Second, science is hard. What should work in theory often does not work in practice. There are labs full of sleep-deprived students floating around universities with a characteristic haunted look that can only come from repeated failed experiments. Let's just say that science builds character. But occasionally, there are breakthroughs, where an experiment works and progress is made.

My project involves teasing out the details of how plants resist disease. The small and unassuming Arabidopsis thaliana is the plant I work with, and although it produces pretty little white flowers during its short four-week life, it is often considered a weed. A. thaliana is the 'lab rat' of the plant world, meaning that it's a good model for general plant biology. I began by trying to identify the gene responsible for a mutant A. thaliana plant that is unusually resistant to bacterial infection. The mutant is called 'constitutively induced resistance 1' (or cir1), because it constantly mounts a defence response, even if there are no invading bacteria around. That's like a person persistently having a fever, even when they're not trying to fight off infection.

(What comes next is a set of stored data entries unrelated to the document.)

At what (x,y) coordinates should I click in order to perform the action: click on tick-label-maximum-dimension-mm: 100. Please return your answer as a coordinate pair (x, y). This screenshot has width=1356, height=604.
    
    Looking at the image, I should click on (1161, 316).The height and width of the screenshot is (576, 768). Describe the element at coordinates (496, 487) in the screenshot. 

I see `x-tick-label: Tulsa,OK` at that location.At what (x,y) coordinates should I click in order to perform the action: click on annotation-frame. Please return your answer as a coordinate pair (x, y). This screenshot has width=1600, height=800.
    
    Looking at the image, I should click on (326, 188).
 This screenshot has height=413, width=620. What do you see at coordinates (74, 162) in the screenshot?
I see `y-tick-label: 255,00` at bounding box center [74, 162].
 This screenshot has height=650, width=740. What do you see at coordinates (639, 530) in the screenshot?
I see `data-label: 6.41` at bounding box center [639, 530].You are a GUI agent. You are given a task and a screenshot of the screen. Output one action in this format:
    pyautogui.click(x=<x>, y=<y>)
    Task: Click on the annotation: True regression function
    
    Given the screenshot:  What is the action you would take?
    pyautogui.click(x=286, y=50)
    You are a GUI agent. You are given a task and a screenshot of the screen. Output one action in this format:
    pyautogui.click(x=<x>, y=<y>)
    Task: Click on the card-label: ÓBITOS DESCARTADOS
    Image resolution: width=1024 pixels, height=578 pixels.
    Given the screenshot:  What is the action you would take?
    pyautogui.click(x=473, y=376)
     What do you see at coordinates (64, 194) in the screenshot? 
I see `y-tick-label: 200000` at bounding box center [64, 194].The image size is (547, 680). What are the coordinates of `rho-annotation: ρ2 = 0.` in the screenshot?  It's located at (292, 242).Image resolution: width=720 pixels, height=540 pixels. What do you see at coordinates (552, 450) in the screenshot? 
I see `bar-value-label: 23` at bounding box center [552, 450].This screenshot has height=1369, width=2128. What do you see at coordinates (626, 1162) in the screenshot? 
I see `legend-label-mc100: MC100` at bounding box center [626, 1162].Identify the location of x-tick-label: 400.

When scientists talk about a mutant, they refer to a plant or animal that has a change in its DNA that distinguishes it from normal individuals. We know the mutation in the cir1 mutant is a 'loss-of-function' mutation. That means there's been a change in the DNA of a particular gene that has caused the gene to stop working. Using some deductive reasoning, we figured that if the gene is 'broken', and this loss of function has led to the plant defence system being turned on, then the normal 'working' gene probably functions to turn the plant defence system off. But why have a gene that suppresses the immune system? Isn't that dangerous?

Actually, plants need to be able to control when they mount an immune response, and when not, in the same way that humans do. Otherwise the plant, like a human, has a continual 'fever', which is the situation the cir1 mutant is in.

Challenge

The challenge was to try to find which of the 27 000 genes in the A. thaliana genome changed to cause this constant defence response. Luckily, former students in our laboratory narrowed the search down to eight candidate genes, one of which seemed particularly promising. To see if a change in this candidate gene would activate the plant defence system, we analysed plants in which we knew there had been a change in the DNA of the candidate gene. And these plants, like the cir1 mutant, were resistant to bacterial infection.

It seemed as though we'd found the gene that we were looking for; but science takes time, and involves a lot of trial and error. It turns out that the candidate gene was not actually responsible for the cir1 mutation, and neither were any of the other likely candidates. We've identified a new gene that seems to be involved in the suppression of the plant's immune system – one that has not yet been looked at in any great detail. Who knows what else we will find?

This research contributes to an increasing body of knowledge that just might change the world one day. Scientific progress is often incremental, and with each new discovery (however small, or seemingly insignificant), we improve our understanding of the universe. Unravelling the 'how' of the plant immune system could one day help to feed the world.

Story by Tyronne McCrindle, a PhD student in the Faculty of Science. This story first appeared in the Mail & Guardian Science Voices supplement.